L’emozione suggestiva delle cantine sottorranee di Canelli è sicuramente un’esperienza da fare, ma oltre al vino, Canelli è anche terra di tartufi. Infatti, nei boschi del Monferrato, nella provincia di Asti, sono molte le tartufaie naturali, dove ogni giorno, esperti trifolai, i cacciatori di tartufi, vanno alla ricerca del pregiato tartufo.

A seconda delle stagioni, durante la caccia al tartufo di Canelli, avrete la possibilità di trovare il tartufo bianco piuttosto che quello nero, partecipando ad un’esperienza all’aria aperta nei boschi monferrini.

Prenotando una caccia al tartufo a Canelli, potrete essere voi a vestire i panni del trifolao e insieme al cane addestrato andare alla ricerca del rinomato fungo ipogeo delle terre piemontesi. Naturalmente a guidarvi in questa esperienza ci sarà il cacciatore di tartufi, che vi spiegherà dove e come è possibile trovare i tartufi e naturalmente come mangiarlo.

Cosa Imparerete durante la caccia al tartufo a Canelli

  • Cos’è il tartufo
  • Perchè il tartufo è così costoso
  • Dove è possibile trovare il tartufo bianco e nero
  • Quando trovare il tartufo bianco d’Alba
  • Come conservare il tartufo
  • Come si mangia il tartufo
Inizio dell’esperienza: incontra il trifolao

Indossate gli stivali o un paio di scarpe da trekking, ascoltate le indicazioni
Armatevi di pazienza, e addentratevi nei boschi di Canelli insieme al trifolao e al suo fedele cane da tartufi!

La caccia al tartufo è aperta

Il trifolao, vi aiuterà ad indirizzare il cane nei punti migliori in cui è possibile trovare il tartufo, poichè non è possibile trovare il tartufo in qualunque punto del bosco.

Durante la caccia al tartufo a Canelli, avrete la guida del cacciatore di tartufi che vi spiegherà tutto quello che c’è da sapere sul tartufo, a partire dalla domanda Cos’è il tartufo?

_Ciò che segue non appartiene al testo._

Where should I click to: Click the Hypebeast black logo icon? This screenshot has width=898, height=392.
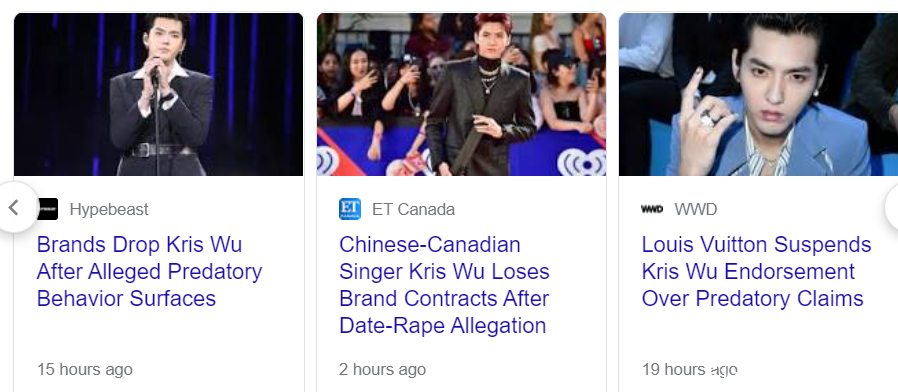coord(48,209)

Il cane da tartufi, viene accuratamente addestrato dai trifolai, affinchè riescano a riconoscere il profumo del tartufo anche a grandi profonità nel terreno. Infatti, scoprirete che i tartufi crescono fino a 10 cm di profondità nel terreno, rendendo la loro scoperta difficoltosa.

La scoperta: Il tartufo!

Sarà proprio il cane che scodinzolando e scavando vi indicherà il punto in cui si nasconde il tartufo. A questo punto tocca a voi, il cane è addestrato sì a trovare il tartufo, ma se ne trova uno, lo mangia, visto il buon sapore.

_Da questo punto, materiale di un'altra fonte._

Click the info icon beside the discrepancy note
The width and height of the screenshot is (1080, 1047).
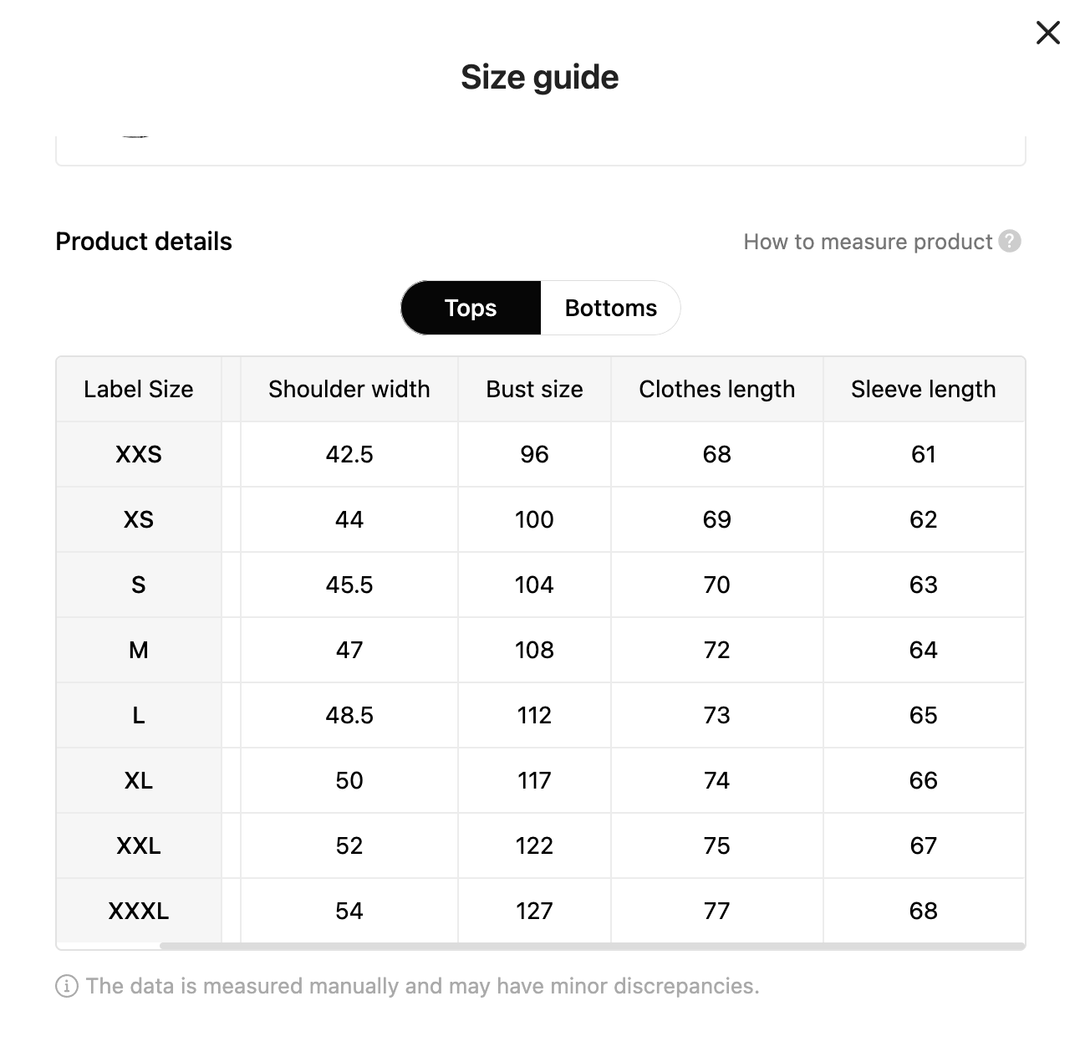pyautogui.click(x=67, y=986)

Quindi, quando il cane comincerà a scavare dovrete allontanarlo, il tartufo è un fungo ipogeo molto delicato e fragile, il cane scavando con le zampe potrebbe danneggiarlo.

Sarete proprio voi a scavare nel terreno, preferibilmente con le mani, per poter smussare delicatamente il terreno, e scovare il punto in cui si trova il tartufo. Appena riconoscerete il tartufo, scavante intorno ad esso per poterlo estrarre con delicatezza senza rischiare di romperlo.

 

Canelli è uno dei più grandi comuni della provincia di Asti, insieme a Casale Monferrato e si trova al confine con la provincia di Cuneo. Il comune di canelli è membro dell'associazione delle colline "tra Langa e Monferrato" insieme ad altri comuni del Monferrato e delle Langhe come Calosso, Castagnole delle Lanze, Coazzolo, Costigliole d'Asti, Moasca, Montegrosso e San Marzano Oliveto. Canelli è la città più importante dei 52 comuni del vino Moscato ed ha origini molto antiche: i primi abitanti furono i Liguri Stazielli, una popolazione della vicina Liguria, ma il primo insediamento urbano fu durante l'epoca romana. Dopo una lunga decadenza, Canelli fiorì nel medioevo e nel 961 fu progettata città. La sua prosperità ebbe inizio nel XIX centenario con l'industria vinicola del Moscato d'Asti e dello Spumante d'Asti. Lo stemma della città è uno scudo con un cane dilagante circondato da dense canne del Belbo, il fiume di Canelli.